Home

In the ninetieth Psalm, Moses declared that the dwelling place of man throughout all generations is in the Lord. In "Science and Health with Key to the Scriptures" (p. 465) Mary Baker Eddy defines God as follows: "God is incorporeal, divine, supreme, infinite Mind, Spirit, Soul, Principle, Life, Truth, Love." We read in the Scriptures that man is the image and likeness of God; therefore man's real selfhood must be spiritual. Thus one is at home when he is conscious of God's presence and of his real selfhood. His real home is the consciousness or realization of his unity with Mind, Spirit, Love. His needs are spiritual, and the demands made upon him are spiritual demands. These demands call for the expression of more gratitude, more love, more compassion. Perhaps the greatest demand might be designated as love, because love expressed meets one's every need. The sincere desire to be loving, retained and lived, brings only good into one's experience. True love is not admiration for persons and things; it is the recognition of the good for which persons and things are but symbols, and the ability to hold steadfastly to this recognition at all times and under all circumstances.
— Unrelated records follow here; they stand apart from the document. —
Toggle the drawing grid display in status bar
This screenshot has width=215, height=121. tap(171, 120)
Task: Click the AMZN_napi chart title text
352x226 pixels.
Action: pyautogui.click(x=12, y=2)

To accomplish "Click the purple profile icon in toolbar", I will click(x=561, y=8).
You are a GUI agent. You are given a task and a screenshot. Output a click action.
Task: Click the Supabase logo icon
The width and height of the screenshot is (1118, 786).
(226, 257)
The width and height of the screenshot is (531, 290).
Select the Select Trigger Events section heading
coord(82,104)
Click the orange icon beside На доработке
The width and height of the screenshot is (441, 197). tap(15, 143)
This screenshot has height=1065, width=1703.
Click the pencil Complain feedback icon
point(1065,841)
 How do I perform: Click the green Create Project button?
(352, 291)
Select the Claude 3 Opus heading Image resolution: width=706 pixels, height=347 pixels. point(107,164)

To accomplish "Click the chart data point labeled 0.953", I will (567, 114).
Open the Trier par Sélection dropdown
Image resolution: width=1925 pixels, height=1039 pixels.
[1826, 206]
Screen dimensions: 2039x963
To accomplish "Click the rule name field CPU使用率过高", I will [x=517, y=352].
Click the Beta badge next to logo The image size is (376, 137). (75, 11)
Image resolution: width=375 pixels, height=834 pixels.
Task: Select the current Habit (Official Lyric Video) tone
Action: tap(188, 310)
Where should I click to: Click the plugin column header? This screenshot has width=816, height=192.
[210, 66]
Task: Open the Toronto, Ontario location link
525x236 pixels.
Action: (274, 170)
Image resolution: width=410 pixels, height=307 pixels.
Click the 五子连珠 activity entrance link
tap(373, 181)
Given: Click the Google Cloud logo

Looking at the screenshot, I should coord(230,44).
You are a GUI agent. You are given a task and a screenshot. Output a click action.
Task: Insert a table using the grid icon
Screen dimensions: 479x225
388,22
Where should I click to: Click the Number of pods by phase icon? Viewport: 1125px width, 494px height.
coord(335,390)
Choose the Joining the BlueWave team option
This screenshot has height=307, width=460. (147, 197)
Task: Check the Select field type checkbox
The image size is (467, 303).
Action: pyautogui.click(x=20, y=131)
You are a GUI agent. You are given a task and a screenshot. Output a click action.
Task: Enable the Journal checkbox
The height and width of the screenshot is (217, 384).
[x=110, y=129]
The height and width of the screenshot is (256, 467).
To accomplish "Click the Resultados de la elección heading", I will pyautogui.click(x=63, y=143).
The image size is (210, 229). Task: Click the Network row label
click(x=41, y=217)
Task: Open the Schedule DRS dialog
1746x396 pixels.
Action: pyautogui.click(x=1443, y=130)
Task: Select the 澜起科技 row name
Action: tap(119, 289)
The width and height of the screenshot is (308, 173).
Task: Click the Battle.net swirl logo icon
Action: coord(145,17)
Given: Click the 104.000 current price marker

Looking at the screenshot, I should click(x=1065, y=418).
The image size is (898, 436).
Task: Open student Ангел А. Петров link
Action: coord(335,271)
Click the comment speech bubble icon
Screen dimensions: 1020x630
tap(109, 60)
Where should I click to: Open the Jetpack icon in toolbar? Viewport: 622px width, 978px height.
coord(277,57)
Where the omnipotence, omnipresence, and omniscience of infinite Love are realized, there is home. Home is in God's power and presence, not in a locality. It is indestructible. It is not subject to floods, tornadoes, or the ravages of war. It is an impenetrable fortress. In the proportion that the true concept of home becomes a part of consciousness does the material habitation or symbol express more of the divine in beauty, dignity, orderliness, comfort, prosperity, and joy. The fear of separation, lack, and disease becomes increasingly less, and one gradually comes into the realization that nothing can enter his home "that defileth ... or maketh a lie." In this home or spiritualized consciousness, inconsideration is replaced by consideration, jealousy by trust, self-will by God's will, and self-righteousness by self-abnegation. Thus the true sense of home becomes to us an actuality.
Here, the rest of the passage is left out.